Tags: page labelsPdfReaderiText 5

I have a program that calls PdfPageLabels.getPageLabels() and PdfPageLabels.getPageLabelFormats() on the same PdfReader object on successive lines of my code:

PdfPageLabels.PdfPageLabelFormat[] pplf = 
    PdfPageLabels.getPageLabelFormats(reader);
String[] labs = PdfPageLabels.getPageLabels(reader);
I would have expected the two calls always to return arrays of the same length, they are supposed to be the same labels. This is true most of the time, but occasionally this is NOT the case.

I have an example. It's a 150Mb PDF file which appears to have 4670 labels via getPageLabels(), but only 1 via getPageLabelFormats(). So my question is: Under what circumstances could the two calls return arrays of different lengths?

Posted on StackOverflow on Dec 3, 2015 by paulb

The difference between both methods is simple:

  • getPageLabels() returns the label of every page in an array. If your PDF has 4670 pages, you will get an array with 4670 String values.

  • getPageLabelFormat() returns an array with the formats that are used in the document. It doesn't return String values, but PdfPageLabelFormat instances. In many cases, there is only one page label format used throughout the document.

For example:

You have a document with an intro of five pages, numbered i, ii, iii, iv and v. Then you have a hundred pages, numbers 1 to 100.

In this case, getPageLabels() should return an array with 105 String values.
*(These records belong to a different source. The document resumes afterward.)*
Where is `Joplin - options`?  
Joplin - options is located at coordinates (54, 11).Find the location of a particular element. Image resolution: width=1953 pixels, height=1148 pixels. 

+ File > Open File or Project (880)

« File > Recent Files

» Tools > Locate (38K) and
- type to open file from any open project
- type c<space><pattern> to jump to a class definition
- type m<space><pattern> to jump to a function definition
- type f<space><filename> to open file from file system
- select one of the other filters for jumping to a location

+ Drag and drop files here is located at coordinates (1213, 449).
The getPageLabelFormat() method however, will only return two PageLabelFormat values because we are only using two page label formats:

  • one saying that the first physical page starts with lowercase roman numbers starting with i.

  • one saying that the sixth physical page starts with arabic numbers, starting with 1.

Only the start format is needed, physical page 2 to 4 have the same format as physical page 1; physical page 7 to 105 have the same format as page 6.